As disclosed in Note 7, “Accrued Expenses” in our Form 10-K (pages F-29 and F-30), after conducting a review of homes in certain completed communities in Pennsylvania and Delaware built during fiscal 2003 through fiscal 2009, we determined that we needed to establish a liability at October 31, 2014 for future stucco-related claims for homes built in these communities. As of October 31, 2014, we estimated that our expected gross exposure for stucco-related claims in these communities was approximately $54.0 million, of which approximately $32.5 million would be incurred by us and approximately $21.4 million would be covered by insurance policies in place at the time the homes were delivered to the home buyers. At October 31, 2014, we recorded a liability of $32.5 million to cover our expected uninsured future costs for stucco-related claims in these communities. This liability included the $7.6 million excess reserve for self-insurance discussed below.
As disclosed in Note 7, “Accrued Expenses” in our Form 10-K (pages F-29 and F-30), in the fourth quarter of fiscal 2015, during our review of the potential liability for stucco-related claims, we determined that the average cost of repairs increased based upon the actual costs of remediation of homes completed in the second half of fiscal 2015, and that stucco-related repairs would be needed in certain homes built in communities in Pennsylvania during fiscal 2010 through fiscal 2013. We also re-evaluated the amount we expected to be covered by our insurance policies with respect to stucco-related claims.
As of October 31, 2015, we estimated that our expected gross exposure for stucco-related claims was approximately $80.3 million, of which approximately $47.7 million would be incurred by us and approximately $32.6 million would be covered by insurance policies in place at the time the homes were delivered to the home buyers. In the fourth quarter of fiscal 2015, we recorded an additional charge for stucco-related repairs of approximately $14.7 million for the increase in our estimate of uninsured future costs for stucco-related claims. At October 31, 2015, our accrual for stucco-related repairs was approximately $44.2 million, consisting of the $32.5 million recorded in fiscal 2014, plus the additional $14.7 million for fiscal 2015, plus approximately $0.5 million of existing warranty accruals, less approximately $3.5 million expended during fiscal 2015 on remediation of claims.

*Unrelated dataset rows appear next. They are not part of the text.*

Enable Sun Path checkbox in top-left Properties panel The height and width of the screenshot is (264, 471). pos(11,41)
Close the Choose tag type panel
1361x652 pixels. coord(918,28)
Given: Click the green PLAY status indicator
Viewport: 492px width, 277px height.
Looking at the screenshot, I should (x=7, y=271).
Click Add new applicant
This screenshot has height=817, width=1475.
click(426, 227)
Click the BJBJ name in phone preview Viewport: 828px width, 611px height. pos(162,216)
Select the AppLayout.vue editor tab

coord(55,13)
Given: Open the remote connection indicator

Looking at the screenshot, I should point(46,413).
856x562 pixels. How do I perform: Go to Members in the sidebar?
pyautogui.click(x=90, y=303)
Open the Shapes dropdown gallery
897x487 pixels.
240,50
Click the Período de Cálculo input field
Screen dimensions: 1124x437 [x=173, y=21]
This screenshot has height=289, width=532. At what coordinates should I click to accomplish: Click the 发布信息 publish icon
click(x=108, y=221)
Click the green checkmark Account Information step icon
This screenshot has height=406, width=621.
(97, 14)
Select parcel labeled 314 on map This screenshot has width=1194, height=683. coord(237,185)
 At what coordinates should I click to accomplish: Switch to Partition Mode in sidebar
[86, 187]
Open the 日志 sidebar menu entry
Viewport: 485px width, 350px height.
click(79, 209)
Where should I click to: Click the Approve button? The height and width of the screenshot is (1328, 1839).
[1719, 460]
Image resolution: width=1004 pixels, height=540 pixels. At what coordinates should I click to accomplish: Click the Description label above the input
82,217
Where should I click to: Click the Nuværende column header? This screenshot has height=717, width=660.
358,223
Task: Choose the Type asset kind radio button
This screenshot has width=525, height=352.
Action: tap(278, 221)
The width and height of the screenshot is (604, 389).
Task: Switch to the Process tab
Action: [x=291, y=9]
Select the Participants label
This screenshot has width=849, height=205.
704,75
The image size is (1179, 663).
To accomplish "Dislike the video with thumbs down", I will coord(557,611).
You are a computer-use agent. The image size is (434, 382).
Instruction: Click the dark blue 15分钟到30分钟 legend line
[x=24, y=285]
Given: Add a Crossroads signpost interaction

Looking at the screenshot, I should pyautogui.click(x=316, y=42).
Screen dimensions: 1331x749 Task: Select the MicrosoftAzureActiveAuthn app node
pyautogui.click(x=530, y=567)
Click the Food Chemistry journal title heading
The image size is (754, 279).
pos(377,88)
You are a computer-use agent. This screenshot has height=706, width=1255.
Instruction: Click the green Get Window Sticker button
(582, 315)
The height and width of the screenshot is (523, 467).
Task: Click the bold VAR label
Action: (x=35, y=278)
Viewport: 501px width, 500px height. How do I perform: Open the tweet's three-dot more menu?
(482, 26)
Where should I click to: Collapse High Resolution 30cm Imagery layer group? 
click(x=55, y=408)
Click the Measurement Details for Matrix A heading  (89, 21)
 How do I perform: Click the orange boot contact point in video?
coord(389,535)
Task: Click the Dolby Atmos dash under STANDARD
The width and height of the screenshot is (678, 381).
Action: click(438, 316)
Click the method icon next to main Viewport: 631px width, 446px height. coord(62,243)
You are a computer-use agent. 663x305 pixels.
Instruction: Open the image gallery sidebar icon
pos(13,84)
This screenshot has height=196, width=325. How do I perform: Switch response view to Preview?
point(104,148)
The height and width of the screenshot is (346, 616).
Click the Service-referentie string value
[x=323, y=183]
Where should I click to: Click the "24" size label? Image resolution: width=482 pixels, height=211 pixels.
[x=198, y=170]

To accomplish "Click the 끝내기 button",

During each fiscal year, we accrue for estimated construction defect claims based on claims experience. This review is performed with the assistance of our independent outside actuaries (“IOA”). At October 31, 2014, based on our review, as supplemented by our IOA, it was determined that we had $7.6 million in excess reserves for self-insurance. This excess was applied to the accrual for the expected costs of stucco repairs at October 31, 2014.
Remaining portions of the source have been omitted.